Note that the very old (glibc 2.4 and earlier) order entry set in /etc/host.conf as:

order hosts,bind,nis

Only apply to the files (file /etc/hosts) name service.

The effects on this (linux) client computer related to NIS and LDAP are (usually) controlled by the DNS server used (bind, unbound, etc.).


  1. If a hostname can be resolved in /etc/hosts, does DNS apply after /etc/hosts to resolve the hostname or treat the resolved IP address by /etc/hosts as a "hostname" to resolve recursively?


If a hostname can be resolved in /etc/hosts, the DNS doesn't apply (if files is before DNS).

nor is the resolved IP address treated as a "hostname".

It simply is: the resolved address.


A browser could use any method to resolve a name (after it has checked its cache of resolved names). Only if it uses a system provided method the order given above apply. The browser, as any program, could choose to contact any DNS server directly.

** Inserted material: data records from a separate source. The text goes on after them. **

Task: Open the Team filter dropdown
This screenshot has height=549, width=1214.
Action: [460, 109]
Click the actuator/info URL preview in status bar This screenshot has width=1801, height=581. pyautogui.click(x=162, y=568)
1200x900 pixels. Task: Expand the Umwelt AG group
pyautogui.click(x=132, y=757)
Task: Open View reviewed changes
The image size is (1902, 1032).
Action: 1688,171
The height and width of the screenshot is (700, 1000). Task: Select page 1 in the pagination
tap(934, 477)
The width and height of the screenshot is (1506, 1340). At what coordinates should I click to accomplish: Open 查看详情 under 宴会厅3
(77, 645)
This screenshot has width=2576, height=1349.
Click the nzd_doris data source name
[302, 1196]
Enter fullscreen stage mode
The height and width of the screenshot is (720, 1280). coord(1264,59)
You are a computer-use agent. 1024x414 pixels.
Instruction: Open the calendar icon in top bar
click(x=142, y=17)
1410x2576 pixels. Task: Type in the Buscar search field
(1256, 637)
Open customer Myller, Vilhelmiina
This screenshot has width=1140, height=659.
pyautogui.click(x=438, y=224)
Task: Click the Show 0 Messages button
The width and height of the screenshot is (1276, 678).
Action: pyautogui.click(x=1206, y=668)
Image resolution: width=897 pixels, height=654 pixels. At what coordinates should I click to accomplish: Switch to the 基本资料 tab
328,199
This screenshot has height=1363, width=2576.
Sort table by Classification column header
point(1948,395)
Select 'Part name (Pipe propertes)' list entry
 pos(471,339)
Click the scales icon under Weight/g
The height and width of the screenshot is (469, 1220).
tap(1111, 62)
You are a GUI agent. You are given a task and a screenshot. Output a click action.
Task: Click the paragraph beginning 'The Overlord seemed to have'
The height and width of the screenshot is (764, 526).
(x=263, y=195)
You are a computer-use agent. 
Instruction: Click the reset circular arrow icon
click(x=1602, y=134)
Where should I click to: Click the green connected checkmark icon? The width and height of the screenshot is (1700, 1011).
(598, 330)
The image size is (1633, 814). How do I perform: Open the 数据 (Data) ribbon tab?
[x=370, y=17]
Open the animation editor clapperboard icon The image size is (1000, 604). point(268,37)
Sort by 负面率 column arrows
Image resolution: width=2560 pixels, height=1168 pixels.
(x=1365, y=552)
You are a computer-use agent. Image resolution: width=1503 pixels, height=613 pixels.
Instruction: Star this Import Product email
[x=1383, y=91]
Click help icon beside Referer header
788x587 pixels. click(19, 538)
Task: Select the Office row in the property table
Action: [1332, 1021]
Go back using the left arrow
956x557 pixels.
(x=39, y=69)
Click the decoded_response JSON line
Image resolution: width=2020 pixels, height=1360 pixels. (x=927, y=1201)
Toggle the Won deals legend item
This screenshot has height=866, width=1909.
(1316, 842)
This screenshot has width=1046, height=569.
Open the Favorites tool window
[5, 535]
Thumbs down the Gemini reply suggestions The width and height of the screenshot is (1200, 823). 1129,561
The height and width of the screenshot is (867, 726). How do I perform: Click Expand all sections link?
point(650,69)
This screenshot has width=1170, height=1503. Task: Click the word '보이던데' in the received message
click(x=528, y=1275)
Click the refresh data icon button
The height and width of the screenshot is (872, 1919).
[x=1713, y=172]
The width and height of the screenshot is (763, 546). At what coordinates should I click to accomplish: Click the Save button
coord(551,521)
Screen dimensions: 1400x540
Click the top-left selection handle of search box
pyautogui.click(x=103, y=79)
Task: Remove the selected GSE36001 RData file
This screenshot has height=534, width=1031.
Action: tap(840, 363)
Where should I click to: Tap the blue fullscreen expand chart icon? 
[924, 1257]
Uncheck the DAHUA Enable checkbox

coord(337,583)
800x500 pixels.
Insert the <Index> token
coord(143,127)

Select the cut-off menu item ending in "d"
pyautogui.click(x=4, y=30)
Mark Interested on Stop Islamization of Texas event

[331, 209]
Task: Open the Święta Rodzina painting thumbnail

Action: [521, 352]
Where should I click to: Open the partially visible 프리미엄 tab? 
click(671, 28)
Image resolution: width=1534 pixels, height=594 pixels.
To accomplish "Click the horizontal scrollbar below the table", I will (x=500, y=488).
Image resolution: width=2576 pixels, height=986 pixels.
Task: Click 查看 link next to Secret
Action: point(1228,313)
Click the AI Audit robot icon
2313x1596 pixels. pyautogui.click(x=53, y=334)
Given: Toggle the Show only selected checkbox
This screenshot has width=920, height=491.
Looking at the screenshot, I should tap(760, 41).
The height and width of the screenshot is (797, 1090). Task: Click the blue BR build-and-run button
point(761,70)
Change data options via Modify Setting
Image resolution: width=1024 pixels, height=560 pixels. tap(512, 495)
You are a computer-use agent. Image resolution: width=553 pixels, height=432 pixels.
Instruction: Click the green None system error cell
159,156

If the system order has /etc/hosts before DNS, it means that an entry in that file will take precedence to DNS resolution service.


  1. ... Does it mean that /etc/hosts overrides DNS for resolving hostnames?

Yes (if the browser use the system provided resolution).

Why doesn't /etc/hosts apply again, so that I can't connect to the website?

Only until the browser internal cache is cleared (or it times out) for that specific name is that name searched outside of the browser again.

If the browser has a name resolved in its cache, the browser uses it again.

Use this to clear the cache.

Or simply close (wait a while) and re-start the browser.